[BEGIN]

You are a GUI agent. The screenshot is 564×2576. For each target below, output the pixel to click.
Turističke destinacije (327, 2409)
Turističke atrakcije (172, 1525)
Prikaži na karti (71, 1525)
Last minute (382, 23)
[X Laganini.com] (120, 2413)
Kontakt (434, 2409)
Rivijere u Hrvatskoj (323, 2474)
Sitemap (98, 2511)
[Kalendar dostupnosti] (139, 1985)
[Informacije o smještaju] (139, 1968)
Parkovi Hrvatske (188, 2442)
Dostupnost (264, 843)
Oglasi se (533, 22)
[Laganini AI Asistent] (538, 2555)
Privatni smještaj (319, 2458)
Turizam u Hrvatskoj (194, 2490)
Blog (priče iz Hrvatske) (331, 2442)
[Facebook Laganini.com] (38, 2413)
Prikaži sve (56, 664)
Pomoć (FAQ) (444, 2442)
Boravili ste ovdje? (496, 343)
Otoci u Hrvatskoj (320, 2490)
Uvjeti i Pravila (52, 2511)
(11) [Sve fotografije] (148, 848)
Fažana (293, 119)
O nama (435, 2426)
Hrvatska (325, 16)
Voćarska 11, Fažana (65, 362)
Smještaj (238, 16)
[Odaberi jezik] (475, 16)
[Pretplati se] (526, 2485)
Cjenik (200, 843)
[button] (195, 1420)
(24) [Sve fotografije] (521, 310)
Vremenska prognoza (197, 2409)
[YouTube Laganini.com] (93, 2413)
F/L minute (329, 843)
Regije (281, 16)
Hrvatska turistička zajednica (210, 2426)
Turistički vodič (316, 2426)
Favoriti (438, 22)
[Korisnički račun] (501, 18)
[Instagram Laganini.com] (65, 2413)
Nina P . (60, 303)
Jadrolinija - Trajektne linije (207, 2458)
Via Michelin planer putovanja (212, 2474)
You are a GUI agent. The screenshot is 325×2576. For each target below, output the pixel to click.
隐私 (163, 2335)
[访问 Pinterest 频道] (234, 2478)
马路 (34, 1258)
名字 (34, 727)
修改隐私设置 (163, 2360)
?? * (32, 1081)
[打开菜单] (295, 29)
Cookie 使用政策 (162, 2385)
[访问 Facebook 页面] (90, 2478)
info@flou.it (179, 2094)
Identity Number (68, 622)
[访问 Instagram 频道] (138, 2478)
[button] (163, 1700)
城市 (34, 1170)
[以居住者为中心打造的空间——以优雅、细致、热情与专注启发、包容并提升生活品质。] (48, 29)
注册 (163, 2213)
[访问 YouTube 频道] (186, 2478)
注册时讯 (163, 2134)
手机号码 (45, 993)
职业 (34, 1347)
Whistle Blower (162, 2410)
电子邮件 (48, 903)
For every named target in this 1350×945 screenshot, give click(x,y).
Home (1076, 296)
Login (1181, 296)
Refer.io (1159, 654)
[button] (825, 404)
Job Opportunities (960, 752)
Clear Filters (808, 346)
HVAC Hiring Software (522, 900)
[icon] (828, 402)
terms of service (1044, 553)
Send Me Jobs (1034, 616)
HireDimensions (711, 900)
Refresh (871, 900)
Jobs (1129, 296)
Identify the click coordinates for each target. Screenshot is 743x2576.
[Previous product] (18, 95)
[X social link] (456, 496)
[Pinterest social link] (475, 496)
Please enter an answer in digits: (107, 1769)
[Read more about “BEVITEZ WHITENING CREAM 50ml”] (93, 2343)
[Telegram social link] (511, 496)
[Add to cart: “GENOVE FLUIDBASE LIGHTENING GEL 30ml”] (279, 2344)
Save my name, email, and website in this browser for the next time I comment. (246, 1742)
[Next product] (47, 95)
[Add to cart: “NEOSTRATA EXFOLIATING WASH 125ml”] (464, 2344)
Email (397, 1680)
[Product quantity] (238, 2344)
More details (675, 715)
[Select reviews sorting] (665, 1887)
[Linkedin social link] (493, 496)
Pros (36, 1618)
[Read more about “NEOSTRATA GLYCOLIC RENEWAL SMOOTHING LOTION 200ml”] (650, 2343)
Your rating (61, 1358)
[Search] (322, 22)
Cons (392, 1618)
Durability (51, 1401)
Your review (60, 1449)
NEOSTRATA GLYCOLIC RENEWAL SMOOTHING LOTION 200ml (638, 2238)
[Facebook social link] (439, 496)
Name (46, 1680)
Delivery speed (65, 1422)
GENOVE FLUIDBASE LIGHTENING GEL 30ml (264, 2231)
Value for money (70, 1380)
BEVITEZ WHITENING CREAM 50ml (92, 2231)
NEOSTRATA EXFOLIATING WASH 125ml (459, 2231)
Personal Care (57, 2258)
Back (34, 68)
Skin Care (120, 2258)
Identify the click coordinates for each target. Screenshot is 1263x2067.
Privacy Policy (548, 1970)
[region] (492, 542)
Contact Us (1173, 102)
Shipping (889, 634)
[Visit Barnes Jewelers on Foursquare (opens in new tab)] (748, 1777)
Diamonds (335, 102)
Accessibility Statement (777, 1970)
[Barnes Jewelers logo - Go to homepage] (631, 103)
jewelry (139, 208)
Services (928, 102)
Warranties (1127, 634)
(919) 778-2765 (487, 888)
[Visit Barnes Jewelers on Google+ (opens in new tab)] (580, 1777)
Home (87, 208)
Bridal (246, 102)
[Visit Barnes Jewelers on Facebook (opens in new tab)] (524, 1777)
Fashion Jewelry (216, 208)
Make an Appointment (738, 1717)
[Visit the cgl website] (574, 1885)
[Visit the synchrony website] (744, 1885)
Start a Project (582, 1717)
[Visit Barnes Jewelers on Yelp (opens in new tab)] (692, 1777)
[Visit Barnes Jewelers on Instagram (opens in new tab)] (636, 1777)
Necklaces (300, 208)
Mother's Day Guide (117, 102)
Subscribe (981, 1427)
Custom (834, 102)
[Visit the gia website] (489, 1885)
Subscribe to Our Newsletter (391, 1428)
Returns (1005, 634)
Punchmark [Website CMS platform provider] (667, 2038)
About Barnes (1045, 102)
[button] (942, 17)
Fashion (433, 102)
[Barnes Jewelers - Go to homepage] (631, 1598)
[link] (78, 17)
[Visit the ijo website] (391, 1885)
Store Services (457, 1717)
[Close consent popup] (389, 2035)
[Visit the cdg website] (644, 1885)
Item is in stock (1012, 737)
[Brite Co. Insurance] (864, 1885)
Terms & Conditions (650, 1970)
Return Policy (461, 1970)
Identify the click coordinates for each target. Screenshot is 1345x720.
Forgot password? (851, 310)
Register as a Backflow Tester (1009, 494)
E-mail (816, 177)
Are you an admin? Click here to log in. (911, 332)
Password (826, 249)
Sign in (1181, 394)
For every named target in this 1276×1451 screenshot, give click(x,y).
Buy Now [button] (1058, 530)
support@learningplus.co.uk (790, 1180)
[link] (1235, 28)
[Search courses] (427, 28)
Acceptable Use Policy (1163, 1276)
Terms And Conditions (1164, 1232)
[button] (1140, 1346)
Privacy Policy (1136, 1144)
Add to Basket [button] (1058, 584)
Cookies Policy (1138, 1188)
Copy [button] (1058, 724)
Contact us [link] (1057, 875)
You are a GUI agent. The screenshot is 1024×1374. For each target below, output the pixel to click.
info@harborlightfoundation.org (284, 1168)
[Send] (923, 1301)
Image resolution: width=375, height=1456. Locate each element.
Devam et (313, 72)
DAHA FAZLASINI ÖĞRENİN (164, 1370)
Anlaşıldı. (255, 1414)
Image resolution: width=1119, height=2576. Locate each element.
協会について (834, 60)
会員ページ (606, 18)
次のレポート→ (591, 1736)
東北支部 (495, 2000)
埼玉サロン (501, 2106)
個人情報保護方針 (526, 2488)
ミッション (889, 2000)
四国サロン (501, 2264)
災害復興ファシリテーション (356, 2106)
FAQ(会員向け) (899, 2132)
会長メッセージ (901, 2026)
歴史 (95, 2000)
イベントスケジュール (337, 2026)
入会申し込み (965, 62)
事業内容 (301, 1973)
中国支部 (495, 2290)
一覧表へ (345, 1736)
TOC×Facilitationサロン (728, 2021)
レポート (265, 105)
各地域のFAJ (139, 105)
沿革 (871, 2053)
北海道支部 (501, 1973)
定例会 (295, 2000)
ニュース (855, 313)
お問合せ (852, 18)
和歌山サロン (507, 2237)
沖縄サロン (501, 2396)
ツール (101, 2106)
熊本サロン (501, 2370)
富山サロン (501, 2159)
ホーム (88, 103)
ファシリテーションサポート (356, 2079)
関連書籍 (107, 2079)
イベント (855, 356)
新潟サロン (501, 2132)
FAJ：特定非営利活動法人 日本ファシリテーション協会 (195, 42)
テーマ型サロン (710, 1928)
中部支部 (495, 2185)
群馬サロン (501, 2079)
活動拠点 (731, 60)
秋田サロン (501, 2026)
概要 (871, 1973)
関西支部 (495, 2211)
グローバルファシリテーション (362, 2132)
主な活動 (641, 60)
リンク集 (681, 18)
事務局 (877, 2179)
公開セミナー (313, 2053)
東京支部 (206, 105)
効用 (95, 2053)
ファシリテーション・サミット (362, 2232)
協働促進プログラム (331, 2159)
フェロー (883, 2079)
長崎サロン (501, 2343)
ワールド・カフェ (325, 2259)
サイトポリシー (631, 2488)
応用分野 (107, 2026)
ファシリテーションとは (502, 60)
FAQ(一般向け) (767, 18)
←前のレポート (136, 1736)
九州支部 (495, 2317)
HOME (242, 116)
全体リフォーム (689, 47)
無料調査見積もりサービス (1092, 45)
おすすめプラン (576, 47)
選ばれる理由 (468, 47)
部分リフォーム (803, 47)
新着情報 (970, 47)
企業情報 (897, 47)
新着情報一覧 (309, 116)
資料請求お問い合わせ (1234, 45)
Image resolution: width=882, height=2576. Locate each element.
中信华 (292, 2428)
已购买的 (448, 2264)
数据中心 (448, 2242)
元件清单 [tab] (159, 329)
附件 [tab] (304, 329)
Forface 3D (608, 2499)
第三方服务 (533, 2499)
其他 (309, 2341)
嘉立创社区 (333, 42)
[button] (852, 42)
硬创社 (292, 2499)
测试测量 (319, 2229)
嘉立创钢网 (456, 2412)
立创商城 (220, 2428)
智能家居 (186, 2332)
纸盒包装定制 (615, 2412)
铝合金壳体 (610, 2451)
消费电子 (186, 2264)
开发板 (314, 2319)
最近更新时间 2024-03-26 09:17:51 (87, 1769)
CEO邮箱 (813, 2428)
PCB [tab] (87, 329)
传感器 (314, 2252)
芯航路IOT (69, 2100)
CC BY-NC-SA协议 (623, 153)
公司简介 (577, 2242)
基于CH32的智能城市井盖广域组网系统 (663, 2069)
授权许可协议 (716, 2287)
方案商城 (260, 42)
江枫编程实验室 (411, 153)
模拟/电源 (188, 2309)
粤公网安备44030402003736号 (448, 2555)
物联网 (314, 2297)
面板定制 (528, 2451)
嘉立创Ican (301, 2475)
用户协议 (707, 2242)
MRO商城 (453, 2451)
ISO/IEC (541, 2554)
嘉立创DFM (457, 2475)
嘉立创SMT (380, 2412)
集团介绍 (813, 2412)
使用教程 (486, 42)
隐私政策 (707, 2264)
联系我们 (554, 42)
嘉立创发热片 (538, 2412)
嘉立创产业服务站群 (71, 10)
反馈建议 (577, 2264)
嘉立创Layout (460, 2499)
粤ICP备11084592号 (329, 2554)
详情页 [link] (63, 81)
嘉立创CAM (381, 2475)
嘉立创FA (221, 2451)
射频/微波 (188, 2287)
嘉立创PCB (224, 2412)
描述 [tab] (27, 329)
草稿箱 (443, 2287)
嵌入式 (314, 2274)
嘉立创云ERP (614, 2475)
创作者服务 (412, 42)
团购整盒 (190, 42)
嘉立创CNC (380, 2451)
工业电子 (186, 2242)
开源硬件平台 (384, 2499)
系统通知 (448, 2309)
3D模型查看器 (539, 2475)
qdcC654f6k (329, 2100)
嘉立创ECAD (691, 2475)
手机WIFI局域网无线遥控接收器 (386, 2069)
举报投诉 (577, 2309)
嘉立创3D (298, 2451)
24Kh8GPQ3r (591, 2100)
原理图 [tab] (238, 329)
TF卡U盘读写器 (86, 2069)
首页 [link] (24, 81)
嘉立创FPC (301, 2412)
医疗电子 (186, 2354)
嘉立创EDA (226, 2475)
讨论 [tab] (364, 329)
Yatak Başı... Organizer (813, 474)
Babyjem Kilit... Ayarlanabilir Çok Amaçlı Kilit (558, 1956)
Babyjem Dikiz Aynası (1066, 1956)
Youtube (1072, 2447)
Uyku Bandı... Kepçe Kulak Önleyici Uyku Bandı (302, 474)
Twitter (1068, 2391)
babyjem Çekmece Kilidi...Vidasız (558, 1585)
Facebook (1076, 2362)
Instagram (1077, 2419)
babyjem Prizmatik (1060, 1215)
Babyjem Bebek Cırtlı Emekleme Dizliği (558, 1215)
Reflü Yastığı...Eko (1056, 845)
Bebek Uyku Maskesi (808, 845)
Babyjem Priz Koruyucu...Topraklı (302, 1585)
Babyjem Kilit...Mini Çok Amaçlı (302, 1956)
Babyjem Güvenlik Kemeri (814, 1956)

[END]

◆ **Task details**:
Format the material as a JSON list of strings with one string per line and blank lines left out, starting with the line that contains "嘉立创Ican (301, 2475)" and going on through the line that contains "粤ICP备11084592号 (329, 2554)".

◆ **Exercise output**:
[
  "嘉立创Ican (301, 2475)",
  "用户协议 (707, 2242)",
  "MRO商城 (453, 2451)",
  "ISO/IEC (541, 2554)",
  "嘉立创DFM (457, 2475)",
  "嘉立创SMT (380, 2412)",
  "集团介绍 (813, 2412)",
  "使用教程 (486, 42)",
  "隐私政策 (707, 2264)",
  "联系我们 (554, 42)",
  "嘉立创发热片 (538, 2412)",
  "嘉立创产业服务站群 (71, 10)",
  "反馈建议 (577, 2264)",
  "嘉立创Layout (460, 2499)",
  "粤ICP备11084592号 (329, 2554)"
]